Task to carry out: Say the number of lines holding the word "generales" in the data, and leave out everything else.

Data supplied:
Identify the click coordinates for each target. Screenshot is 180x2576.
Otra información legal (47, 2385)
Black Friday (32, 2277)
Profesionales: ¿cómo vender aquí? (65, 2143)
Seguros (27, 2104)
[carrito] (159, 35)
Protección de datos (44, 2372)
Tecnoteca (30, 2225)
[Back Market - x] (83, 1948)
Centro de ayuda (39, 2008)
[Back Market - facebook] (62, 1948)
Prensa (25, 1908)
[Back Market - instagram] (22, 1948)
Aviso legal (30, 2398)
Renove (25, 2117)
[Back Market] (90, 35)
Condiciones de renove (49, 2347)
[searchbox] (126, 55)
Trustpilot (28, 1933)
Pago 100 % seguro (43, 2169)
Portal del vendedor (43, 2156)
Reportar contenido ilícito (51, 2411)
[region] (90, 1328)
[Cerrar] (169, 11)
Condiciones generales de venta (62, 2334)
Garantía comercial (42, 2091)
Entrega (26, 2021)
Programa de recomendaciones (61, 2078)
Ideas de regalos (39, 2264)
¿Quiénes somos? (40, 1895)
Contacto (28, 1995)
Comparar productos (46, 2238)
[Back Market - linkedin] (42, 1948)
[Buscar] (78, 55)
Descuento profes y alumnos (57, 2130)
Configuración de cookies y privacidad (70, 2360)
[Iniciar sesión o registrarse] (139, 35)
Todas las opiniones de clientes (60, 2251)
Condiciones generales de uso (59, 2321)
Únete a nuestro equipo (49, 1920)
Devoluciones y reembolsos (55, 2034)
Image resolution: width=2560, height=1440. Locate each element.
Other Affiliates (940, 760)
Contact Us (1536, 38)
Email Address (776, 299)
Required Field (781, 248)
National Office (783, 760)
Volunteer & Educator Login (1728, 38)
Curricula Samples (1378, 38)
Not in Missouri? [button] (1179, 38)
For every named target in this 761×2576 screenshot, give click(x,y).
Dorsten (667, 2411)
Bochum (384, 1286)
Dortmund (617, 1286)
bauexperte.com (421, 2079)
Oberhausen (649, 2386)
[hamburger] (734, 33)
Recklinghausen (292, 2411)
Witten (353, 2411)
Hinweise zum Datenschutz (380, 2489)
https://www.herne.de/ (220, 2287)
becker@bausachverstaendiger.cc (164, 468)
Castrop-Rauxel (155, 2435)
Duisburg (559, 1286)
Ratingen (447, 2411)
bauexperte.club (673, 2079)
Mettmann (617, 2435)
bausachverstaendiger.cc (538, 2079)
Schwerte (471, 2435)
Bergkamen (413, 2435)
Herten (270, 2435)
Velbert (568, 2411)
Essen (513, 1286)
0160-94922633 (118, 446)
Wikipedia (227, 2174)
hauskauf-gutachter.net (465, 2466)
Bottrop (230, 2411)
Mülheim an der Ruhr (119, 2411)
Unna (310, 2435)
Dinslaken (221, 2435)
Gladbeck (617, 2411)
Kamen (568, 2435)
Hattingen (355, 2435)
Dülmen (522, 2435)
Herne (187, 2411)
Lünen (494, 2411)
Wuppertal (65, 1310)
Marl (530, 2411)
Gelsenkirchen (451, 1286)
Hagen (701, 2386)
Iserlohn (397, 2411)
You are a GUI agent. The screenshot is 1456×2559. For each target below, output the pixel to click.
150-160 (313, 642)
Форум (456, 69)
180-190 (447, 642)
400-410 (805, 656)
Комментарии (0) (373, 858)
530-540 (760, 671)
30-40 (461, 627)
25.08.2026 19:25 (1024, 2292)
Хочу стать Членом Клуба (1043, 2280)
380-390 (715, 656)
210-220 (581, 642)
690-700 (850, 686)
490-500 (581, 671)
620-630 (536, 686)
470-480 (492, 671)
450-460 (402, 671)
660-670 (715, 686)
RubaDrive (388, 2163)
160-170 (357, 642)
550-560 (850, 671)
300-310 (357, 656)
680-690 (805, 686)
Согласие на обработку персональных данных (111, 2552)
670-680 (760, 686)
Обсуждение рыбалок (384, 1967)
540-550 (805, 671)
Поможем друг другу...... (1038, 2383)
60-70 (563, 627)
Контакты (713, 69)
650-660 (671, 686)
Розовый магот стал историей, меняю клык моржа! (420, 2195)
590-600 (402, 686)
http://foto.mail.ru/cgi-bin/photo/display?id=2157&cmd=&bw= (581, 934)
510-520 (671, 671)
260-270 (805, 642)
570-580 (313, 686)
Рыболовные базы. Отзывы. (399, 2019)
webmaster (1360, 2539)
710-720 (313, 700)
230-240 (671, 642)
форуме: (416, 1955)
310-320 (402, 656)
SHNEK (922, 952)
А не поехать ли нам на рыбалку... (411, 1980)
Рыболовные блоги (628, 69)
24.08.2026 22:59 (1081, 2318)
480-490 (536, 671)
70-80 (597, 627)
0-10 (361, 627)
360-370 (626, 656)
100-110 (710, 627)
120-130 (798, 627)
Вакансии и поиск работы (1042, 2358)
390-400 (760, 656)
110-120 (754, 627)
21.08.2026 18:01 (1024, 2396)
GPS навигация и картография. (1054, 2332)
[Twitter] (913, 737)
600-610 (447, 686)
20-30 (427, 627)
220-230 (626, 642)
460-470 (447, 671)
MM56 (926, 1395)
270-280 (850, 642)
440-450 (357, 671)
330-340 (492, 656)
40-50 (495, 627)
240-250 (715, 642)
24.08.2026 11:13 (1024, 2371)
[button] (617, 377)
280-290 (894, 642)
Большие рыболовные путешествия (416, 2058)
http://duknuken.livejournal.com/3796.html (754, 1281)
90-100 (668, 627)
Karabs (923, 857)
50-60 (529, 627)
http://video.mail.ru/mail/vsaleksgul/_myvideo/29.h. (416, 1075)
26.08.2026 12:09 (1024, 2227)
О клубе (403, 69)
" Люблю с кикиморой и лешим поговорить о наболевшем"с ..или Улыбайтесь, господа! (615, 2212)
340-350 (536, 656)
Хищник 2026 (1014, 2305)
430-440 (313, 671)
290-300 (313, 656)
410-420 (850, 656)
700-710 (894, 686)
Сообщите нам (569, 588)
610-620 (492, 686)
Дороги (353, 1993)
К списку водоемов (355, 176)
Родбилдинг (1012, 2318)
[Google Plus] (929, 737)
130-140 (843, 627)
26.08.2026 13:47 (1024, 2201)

Response below: 2